Тот, кто в этот миг взглянул бы на Квазимодо, наверное, ужаснулся бы. Кроме тех метательных снарядов, которые он нагромоздил на балюстраде, он навалил еще кучу камней на самой площадке. Лишь только запас камней на выступе балюстрады иссяк, он взялся за эту кучу. Он нагибался, выпрямлялся, вновь нагибался и выпрямлялся с непостижимой быстротой. Его непомерно большая голова, похожая на голову гнома, свешивалась над балюстрадой, и вслед за этим летел громадный камень, другой, третий. По временам он следил за падением какого-нибудь увесистого камня и, когда тот попадал в цель, издавал рычание.
И все же оборванцы не отчаивались. Уже более двадцати раз крепкая дверь, на которую они набрасывались, содрогалась под ударами дубового тарана, тяжесть которого удваивали усилия сотен рук. Дверные створы трещали, чеканные украшения разлетались вдребезги, дверные петли при каждом ударе подпрыгивали на своих винтах, брусья выходили из пазов, дерево, раздробленное между железными ребрами створ, рассыпалось в порошок. К счастью для Квазимодо, в двери было больше железа, чем дерева.
Однако он чувствовал, что главные врата подаются. Хотя он не слышал ударов тарана, но каждый из них отзывался одинаково как в недрах собора, так и в нем самом. Сверху ему было видно, как бродяги, полные ярости и торжества, грозили кулаками сумрачному фасаду церкви; думая о себе и цыганке, он завидовал крыльям сов, стаями взлетавших над его головой и уносившихся вдаль.
Града его камней оказалось недостаточно, чтобы отразить нападающих.
Испытывая мучительную тревогу, он заметил в эту минуту чуть пониже балюстрады, с которой он громил бродяг, две длинные водосточные каменные трубы, оканчивавшиеся как раз над главными вратами. Верхние же отверстия этих желобов примыкали к площадке. У него мелькнула одна мысль. Он побежал в свою конуру за вязанкой хвороста, навалил на этот хворост сколько мог охапок дранки и трубок свинца — этими боевыми припасами он до сих пор еще не воспользовался — и, расположив, как должно, этот костер перед отверстиями двух сточных желобов, он запалил его при помощи фонаря.
В это время каменный дождь прекратился, и бродяги перестали смотреть вверх. Запыхавшись, словно стая гончих, берущая с бою кабана в его логове, разбойники беспорядочно теснились около главных врат, изуродованных тараном, но еще державшихся. С трепетом ждали они решительного удара — того удара, который высадит дверь. Каждый старался быть поближе к ней, чтобы, когда она откроется, первому вбежать в этот роскошный собор, в это громадное хранилище, где скопились богатства трех столетий. Рыча от восторга и жадности, напоминали они друг другу о великолепных серебряных распятиях, великолепных парчовых ризах, великолепных надгробных плитах золоченого серебра, о пышной роскоши хоров, об ослепительных празднествах — о Рождестве, сверкающем факелами, о Пасхе, залитой солнечным сиянием, о всех этих блестящих торжествах, когда раки с мощами, подсвечники, дароносицы, дарохранительницы, ковчежцы, словно броней из золота и алмазов, покрывали алтари.
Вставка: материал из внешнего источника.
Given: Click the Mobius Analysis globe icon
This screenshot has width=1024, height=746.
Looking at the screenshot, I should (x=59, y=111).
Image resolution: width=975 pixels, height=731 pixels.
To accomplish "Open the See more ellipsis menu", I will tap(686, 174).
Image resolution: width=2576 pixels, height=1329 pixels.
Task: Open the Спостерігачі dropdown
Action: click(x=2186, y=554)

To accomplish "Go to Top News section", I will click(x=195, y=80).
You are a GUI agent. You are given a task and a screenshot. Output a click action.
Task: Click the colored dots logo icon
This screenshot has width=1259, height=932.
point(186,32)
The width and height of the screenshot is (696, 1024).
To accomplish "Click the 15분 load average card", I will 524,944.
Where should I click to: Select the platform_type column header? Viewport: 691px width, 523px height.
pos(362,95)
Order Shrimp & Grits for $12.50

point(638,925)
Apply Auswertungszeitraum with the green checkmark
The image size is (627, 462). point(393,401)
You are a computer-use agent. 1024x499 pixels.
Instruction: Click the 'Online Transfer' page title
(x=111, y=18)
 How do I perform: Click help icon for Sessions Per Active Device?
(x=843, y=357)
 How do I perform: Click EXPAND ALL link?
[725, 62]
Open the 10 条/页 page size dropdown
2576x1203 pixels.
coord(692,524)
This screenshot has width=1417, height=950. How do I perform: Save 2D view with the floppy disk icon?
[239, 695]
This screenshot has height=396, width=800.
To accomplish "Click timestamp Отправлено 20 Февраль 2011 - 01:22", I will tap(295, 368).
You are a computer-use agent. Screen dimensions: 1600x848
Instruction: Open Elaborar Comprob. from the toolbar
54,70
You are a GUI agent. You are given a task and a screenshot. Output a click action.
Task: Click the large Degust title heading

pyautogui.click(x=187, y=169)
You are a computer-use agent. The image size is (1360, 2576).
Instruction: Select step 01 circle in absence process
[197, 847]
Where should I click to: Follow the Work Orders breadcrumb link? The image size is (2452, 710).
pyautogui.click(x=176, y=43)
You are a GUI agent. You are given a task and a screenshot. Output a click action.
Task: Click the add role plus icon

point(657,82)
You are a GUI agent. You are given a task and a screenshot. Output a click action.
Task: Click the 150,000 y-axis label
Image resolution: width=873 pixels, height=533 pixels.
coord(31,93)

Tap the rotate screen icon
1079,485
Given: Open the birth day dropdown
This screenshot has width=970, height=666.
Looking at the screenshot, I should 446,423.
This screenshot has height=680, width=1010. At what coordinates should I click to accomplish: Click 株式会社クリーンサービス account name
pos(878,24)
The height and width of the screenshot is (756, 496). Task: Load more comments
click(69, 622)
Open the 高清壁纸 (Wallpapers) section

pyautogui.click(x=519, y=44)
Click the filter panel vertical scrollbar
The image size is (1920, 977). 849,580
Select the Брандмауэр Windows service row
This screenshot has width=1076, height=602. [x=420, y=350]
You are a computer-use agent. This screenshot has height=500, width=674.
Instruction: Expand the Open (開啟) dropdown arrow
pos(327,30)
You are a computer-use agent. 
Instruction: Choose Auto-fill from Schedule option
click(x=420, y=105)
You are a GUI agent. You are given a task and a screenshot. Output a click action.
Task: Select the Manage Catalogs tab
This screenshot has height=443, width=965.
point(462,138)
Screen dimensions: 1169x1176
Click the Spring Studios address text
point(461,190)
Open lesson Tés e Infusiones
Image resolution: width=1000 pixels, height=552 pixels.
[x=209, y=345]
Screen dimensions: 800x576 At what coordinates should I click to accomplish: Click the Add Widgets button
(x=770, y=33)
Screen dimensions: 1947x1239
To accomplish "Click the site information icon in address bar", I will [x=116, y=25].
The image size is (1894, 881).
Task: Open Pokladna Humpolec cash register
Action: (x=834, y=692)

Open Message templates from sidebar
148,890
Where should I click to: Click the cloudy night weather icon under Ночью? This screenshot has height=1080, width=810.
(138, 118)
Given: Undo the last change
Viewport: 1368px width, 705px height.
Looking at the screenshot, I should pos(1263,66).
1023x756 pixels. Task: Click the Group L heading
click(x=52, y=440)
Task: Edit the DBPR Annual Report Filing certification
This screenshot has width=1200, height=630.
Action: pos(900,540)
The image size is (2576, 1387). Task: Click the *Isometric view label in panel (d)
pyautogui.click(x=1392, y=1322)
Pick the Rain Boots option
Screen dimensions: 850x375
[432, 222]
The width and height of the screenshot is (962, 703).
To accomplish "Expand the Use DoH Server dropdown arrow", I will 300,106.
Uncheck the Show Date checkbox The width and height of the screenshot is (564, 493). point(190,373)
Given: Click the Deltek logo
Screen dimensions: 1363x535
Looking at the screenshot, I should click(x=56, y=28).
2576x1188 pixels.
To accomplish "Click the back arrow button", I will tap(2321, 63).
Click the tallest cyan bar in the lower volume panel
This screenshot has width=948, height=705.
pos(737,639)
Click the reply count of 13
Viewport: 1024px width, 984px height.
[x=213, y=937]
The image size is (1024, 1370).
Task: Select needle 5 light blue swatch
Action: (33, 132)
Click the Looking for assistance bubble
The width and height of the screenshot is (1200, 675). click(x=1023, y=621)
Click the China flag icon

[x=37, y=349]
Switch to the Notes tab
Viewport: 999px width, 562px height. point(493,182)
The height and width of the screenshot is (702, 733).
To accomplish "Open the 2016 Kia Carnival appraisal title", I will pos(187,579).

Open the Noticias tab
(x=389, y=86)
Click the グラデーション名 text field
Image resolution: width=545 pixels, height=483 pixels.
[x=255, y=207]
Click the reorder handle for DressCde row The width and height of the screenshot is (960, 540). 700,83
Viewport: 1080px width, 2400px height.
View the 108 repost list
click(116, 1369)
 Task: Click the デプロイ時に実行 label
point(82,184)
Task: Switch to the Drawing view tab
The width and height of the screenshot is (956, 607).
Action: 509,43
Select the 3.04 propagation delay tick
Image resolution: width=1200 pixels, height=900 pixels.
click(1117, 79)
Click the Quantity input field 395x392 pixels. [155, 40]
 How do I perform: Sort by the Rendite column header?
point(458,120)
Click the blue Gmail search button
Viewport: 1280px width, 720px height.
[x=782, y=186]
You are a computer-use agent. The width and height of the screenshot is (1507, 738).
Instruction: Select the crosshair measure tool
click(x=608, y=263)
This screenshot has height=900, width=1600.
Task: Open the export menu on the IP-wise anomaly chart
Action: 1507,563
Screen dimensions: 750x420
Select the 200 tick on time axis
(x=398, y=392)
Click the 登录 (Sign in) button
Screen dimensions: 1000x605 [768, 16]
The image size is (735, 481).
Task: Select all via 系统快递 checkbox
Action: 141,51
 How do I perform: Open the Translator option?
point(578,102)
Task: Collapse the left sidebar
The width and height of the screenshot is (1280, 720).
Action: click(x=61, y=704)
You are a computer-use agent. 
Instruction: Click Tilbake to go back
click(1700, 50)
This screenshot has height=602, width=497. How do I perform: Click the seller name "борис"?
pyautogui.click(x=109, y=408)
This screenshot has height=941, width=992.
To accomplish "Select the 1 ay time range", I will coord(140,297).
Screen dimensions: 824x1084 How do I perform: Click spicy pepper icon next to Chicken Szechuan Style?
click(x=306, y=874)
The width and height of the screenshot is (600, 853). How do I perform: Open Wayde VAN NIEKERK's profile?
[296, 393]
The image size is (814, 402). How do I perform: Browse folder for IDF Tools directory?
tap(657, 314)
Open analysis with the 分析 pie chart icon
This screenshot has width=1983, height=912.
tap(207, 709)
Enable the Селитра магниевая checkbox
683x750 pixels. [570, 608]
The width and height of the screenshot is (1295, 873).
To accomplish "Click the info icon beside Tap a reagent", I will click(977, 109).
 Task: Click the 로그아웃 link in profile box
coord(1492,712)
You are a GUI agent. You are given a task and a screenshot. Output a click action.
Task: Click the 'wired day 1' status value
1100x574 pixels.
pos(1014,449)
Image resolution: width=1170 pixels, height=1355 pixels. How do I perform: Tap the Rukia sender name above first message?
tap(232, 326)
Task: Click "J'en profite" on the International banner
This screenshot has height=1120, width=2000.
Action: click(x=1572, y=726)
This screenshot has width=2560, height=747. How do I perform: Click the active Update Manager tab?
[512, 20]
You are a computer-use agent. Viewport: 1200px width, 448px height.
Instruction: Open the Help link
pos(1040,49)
Несомненно, в эту прекрасную минуту все эти домушники и хиляки, все эти мазурики и лжепогорельцы гораздо меньше были озабочены освобождением цыганки, чем разграблением собора Богоматери. Мы даже охотно поверим, что для доброй половины из них Эсмеральда была лишь предлогом, если только ворам вообще нужен какой-нибудь предлог.
Внезапно, в тот миг, когда они сгрудились вокруг тарана в последнем усилии, сдерживая дыхание и напрягая мускулы для решительного удара, раздался вой, еще более ужасный, чем тот, который, разразившись среди них, замер под упавшим бревном. Те, кто не кричал, кто еще был жив, взглянули вверх. Два потока расплавленного свинца лились с верхушки здания в самую гущу толпы. Море людей как бы осело под кипящим металлом, образовавшим в толпе, куда он низвергался, две черные дымящиеся дыры, какие остались бы в снегу от кипятка. В толпе корчились умирающие, вопившие от муки, наполовину обугленные. От двух главных струй разлетались брызги этого ужасного дождя, осыпая осаждавших, огненными буравами впиваясь в их черепа. Несчастные были изрешечены тысячами этих тяжелых огненных градин.
Слышались раздирающие душу вопли. Смельчаки и трусы — все побежали кто куда, бросив таран на трупы, и паперть опустела вторично.